Il est important dans un moment ou les médias sont accusés de tous les maux, de pouvoir faire apparaître aussi une figure de liberté du journaliste. C’est un peu ce qu’on a tenté de faire. Faire apparaître que le journaliste peut-être libre. Alors qu’il n’est pas nécessairement soumis, ni servile ni complice, mais qu’il a aussi son mot à dire et ses questions à poser.

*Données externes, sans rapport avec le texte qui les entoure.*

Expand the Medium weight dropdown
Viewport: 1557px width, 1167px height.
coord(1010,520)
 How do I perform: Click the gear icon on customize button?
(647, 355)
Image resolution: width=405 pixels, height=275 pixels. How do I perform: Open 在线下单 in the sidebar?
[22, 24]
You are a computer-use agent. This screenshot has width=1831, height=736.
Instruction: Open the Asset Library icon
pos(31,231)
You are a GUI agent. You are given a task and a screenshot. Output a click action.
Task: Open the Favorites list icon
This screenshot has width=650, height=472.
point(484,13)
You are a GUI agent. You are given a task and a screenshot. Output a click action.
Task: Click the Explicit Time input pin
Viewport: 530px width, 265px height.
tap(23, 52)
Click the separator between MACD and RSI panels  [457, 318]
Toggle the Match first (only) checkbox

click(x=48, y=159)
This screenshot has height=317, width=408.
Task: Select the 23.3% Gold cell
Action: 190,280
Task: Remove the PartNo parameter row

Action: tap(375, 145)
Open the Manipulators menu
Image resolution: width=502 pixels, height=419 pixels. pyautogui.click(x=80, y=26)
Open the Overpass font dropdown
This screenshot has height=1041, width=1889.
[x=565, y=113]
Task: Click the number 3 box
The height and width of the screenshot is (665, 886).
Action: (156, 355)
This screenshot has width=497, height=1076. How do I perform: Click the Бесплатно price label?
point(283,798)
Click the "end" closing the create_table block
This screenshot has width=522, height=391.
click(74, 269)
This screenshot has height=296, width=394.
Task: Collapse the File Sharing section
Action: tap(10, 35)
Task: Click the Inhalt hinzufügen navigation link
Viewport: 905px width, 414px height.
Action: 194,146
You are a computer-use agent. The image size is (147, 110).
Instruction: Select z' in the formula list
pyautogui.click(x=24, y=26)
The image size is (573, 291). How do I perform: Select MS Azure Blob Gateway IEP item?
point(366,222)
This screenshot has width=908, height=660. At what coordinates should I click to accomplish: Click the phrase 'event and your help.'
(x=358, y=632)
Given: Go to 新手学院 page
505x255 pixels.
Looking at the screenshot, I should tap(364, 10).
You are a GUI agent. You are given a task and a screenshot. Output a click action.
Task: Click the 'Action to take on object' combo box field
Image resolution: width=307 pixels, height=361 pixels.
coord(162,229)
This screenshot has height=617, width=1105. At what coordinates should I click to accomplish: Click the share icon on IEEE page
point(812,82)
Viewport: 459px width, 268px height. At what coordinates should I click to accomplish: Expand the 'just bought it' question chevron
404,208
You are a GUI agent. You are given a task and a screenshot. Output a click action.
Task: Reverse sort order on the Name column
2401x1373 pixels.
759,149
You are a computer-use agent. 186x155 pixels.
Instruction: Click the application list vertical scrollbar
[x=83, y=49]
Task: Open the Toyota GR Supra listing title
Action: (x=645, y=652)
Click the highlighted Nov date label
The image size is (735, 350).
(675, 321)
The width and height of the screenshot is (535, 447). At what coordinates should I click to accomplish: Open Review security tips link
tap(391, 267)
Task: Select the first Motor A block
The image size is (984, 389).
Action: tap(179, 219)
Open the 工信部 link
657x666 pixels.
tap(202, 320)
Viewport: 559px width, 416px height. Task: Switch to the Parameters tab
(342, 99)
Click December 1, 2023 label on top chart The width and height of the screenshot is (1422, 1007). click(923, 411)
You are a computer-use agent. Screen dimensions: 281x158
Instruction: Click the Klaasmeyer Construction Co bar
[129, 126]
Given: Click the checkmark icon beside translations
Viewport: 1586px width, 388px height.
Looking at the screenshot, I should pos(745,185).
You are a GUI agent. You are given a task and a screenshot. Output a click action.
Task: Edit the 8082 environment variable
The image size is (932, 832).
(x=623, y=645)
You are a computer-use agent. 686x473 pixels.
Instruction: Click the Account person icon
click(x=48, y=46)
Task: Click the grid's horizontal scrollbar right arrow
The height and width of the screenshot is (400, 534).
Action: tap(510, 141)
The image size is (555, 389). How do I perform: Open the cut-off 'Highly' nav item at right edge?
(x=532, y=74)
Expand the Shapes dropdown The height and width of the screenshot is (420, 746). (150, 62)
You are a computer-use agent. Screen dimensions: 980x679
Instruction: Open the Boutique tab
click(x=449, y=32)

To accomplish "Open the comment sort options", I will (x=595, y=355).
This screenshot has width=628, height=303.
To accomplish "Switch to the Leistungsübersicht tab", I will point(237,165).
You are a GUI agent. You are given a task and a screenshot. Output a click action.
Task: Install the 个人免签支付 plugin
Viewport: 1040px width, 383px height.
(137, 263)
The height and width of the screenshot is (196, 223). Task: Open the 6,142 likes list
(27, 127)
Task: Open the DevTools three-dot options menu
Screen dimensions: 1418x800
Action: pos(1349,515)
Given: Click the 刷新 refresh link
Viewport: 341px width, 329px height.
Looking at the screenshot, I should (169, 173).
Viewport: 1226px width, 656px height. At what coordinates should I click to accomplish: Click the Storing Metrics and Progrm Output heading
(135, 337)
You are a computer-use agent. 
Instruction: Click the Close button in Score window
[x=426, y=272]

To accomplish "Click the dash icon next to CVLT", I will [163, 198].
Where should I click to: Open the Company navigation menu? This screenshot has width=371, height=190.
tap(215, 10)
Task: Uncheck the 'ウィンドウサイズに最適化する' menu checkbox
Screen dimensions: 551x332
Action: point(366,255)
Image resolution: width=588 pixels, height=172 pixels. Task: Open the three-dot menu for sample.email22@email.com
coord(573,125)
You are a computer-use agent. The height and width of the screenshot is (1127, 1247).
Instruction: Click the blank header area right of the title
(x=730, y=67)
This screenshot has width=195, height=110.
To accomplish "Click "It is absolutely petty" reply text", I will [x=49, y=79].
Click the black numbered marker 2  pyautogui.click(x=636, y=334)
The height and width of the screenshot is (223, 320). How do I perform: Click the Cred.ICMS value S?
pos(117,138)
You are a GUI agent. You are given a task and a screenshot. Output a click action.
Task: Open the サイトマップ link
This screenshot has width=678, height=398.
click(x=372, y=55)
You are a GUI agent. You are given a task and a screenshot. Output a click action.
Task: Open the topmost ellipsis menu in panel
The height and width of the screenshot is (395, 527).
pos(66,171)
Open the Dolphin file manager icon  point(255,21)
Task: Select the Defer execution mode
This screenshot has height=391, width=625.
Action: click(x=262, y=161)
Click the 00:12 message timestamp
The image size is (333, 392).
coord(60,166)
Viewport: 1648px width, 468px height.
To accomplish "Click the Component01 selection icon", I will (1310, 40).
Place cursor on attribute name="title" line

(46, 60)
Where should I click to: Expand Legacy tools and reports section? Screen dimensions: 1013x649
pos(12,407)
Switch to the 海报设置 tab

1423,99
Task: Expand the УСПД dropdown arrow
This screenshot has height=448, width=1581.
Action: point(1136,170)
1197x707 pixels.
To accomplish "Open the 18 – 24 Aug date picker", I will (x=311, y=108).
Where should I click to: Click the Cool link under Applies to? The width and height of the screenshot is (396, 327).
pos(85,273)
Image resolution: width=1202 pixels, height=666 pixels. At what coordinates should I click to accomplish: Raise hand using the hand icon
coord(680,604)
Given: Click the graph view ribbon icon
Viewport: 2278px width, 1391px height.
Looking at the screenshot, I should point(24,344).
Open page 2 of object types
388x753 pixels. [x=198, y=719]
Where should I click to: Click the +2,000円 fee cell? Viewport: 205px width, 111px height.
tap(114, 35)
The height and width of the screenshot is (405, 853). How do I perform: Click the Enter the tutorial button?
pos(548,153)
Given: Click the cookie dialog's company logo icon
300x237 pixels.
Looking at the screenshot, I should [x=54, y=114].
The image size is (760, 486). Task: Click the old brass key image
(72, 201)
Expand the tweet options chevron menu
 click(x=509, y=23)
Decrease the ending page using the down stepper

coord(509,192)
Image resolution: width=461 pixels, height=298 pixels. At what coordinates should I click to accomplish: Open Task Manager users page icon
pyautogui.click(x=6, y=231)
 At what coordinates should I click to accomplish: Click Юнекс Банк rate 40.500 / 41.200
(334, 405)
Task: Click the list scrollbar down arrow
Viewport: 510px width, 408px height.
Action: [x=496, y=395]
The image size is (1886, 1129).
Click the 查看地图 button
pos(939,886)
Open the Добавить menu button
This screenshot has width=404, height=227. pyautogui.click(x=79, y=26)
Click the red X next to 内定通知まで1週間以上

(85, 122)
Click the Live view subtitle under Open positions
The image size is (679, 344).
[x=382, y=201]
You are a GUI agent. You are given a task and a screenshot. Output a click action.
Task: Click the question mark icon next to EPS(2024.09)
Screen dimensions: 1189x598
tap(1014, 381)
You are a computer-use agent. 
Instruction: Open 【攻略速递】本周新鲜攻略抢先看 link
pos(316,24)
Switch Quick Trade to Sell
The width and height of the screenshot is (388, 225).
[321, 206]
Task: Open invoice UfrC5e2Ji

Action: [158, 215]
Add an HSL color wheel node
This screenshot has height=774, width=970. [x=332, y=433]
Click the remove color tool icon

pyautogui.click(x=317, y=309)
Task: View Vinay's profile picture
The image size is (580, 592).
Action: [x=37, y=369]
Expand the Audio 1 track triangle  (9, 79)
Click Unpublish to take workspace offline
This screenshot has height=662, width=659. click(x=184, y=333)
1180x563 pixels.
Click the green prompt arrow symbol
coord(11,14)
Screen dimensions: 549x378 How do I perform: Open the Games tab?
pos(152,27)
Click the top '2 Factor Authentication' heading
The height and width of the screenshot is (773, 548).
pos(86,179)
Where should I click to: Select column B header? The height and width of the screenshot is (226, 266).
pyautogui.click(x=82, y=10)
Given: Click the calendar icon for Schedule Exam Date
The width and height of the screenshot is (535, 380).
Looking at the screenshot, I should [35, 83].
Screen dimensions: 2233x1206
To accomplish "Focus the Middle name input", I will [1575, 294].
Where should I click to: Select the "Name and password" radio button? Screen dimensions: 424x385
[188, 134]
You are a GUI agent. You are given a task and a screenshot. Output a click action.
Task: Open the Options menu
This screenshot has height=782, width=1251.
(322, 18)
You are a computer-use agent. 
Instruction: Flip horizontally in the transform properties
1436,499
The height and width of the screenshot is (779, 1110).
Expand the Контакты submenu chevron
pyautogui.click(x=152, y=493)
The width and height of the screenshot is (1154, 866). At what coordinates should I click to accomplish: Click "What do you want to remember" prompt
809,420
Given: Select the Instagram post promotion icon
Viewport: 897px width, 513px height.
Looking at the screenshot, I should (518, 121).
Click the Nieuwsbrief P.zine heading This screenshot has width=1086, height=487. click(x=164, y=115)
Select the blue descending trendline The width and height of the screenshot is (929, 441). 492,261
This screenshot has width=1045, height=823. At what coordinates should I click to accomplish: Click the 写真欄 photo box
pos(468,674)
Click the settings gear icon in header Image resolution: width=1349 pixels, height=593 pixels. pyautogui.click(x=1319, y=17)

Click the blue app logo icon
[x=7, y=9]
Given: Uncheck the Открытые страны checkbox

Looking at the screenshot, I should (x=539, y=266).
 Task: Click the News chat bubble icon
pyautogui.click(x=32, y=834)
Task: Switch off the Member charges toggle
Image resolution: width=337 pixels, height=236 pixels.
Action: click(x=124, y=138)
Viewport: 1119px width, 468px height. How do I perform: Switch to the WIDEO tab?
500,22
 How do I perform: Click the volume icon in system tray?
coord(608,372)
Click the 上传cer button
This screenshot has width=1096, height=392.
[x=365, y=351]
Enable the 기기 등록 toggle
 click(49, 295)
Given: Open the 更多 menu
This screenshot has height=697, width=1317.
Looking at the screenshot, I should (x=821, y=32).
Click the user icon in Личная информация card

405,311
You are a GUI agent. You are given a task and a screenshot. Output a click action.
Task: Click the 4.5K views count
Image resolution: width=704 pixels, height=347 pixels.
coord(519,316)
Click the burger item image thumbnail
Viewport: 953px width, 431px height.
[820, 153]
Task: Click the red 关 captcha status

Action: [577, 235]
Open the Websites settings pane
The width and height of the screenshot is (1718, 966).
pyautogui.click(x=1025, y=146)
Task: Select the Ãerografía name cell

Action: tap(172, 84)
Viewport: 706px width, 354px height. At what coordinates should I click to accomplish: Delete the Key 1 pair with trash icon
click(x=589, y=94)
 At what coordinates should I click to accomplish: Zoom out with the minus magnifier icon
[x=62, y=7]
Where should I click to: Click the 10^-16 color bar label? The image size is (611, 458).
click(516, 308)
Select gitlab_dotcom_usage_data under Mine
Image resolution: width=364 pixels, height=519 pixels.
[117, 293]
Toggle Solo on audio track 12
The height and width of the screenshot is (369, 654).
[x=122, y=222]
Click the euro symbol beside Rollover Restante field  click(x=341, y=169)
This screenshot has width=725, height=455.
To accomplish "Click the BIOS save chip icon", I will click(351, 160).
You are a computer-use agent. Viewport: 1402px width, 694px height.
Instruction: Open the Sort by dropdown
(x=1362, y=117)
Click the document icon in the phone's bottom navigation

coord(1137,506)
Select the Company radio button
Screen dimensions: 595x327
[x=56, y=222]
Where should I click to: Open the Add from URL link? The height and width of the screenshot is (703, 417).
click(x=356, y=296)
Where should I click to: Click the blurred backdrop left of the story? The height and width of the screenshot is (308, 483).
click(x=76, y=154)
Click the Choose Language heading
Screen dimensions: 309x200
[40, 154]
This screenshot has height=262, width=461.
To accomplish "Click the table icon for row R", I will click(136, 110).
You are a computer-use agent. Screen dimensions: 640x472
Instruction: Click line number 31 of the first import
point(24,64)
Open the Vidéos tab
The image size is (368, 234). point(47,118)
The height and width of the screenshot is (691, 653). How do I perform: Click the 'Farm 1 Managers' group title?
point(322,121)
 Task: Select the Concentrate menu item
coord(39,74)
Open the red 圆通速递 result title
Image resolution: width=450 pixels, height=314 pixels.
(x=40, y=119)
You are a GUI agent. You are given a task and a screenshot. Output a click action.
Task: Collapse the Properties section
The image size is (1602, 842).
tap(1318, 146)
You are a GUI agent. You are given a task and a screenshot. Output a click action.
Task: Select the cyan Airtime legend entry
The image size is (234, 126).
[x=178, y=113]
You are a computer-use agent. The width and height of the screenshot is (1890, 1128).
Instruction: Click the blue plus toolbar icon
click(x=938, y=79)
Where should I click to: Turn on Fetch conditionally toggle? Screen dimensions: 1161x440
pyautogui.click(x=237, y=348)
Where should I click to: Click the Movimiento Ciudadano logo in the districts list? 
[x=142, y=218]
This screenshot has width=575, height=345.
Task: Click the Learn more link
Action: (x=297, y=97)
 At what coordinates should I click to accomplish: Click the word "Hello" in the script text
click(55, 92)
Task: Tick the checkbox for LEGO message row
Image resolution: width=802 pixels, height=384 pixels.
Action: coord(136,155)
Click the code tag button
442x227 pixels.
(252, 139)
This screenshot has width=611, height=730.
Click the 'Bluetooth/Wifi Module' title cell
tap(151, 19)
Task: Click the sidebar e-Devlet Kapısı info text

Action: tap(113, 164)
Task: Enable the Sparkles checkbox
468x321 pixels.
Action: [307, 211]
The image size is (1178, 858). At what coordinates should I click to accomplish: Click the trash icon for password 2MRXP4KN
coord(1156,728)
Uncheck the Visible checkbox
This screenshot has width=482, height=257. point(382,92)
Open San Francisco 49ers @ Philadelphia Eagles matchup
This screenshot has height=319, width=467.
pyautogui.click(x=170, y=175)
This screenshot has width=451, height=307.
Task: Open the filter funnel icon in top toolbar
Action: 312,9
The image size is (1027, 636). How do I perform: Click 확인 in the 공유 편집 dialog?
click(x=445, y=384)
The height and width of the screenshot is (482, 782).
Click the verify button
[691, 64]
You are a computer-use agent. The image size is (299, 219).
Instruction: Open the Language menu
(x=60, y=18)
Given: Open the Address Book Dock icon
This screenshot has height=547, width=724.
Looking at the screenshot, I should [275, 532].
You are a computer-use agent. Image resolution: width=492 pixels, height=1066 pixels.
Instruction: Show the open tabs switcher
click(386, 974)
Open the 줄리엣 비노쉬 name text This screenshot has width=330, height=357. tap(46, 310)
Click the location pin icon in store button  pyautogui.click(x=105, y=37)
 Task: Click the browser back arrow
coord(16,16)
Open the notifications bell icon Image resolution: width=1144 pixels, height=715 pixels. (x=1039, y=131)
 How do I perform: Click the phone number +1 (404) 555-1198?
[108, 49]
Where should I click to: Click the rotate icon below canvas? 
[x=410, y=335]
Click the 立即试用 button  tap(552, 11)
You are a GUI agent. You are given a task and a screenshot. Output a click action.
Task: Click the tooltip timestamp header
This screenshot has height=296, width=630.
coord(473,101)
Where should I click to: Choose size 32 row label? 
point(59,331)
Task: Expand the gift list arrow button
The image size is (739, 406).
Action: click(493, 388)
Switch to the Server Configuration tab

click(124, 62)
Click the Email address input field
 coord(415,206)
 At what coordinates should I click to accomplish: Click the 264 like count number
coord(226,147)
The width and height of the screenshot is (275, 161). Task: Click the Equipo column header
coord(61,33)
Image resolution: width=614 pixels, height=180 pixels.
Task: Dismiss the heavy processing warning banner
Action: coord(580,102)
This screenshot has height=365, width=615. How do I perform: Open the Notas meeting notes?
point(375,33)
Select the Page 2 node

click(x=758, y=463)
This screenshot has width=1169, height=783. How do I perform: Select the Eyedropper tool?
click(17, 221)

Maintenant, il faut prendre la même question et la poser en termes cinématographiques. Pas seulement en termes politiques. La place du journaliste dans un film, c’est au fond, de n’être pas celui qui en sait plus que le spectateur. Il doit réussir à se défaire de son savoir, de sa connaissance, de son intelligence du milieu pour abdiquer. Sa puissance à lui, c’est poser des questions que la plupart du temps, les journalistes ne posent plus. Ne posent plus parce qu’ils ont déjà compris, ils savent déjà, donc il y a cette espèce de connivence qui existe : je dis un truc, je ne le relève pas parce que tout le monde comprends, alors que le spectateur n’a pas nécessairement compris, il n’est pas dans le cercle de la connivence. Et une partie du travail que nous faisons, consiste à poser des questions naïves, des questions simples. Par exemple, les journalistes ne disent plus à un homme politique : là, vous avez dis ceci, expliquez-moi. Cela dit clairement que le journaliste n’est pas en avance. Promettre et ne pas tenir, c’est terriblement plus grave que de ne pas promettre évidemment.

Disons, le d’une façon, la gauche est le lieu de la promesse, elle est aussi malheureusement le lieu de la déception. La droite, elle ne promet rien, elle n’a rien à promettre, elle n’a jamais rien promis et du coup on est moins déçu car on s’attend au pire. Personne ne nous dit que ce sera mieux. La gauche nous disait encore vaguement, que ce sera mieux... mais, c’est pas là. Moi, je considère que les partis politiques ont un rôle fondamental à jouer dans un pays, précisément en donnant un modèle. Or, l’exemple donné par la droite bien-sûr, mais cela ne surprends pas et la gauche, cela me révolte... L’exemple qui est montré est celui de la fermeture des portes. Alors, on peut pas construire un pays, si on continue de fermer les portes, de se fermer sur soi et de redouter avant-tout que les autres viennent apporter quelque chose. Or, ces gens qui sont venus d’ailleurs et qui sont porteurs d’autres cultures, les amènent dans le creuset français, et c’est une richesse inouïe. Et cette richesse, personne n’en veut.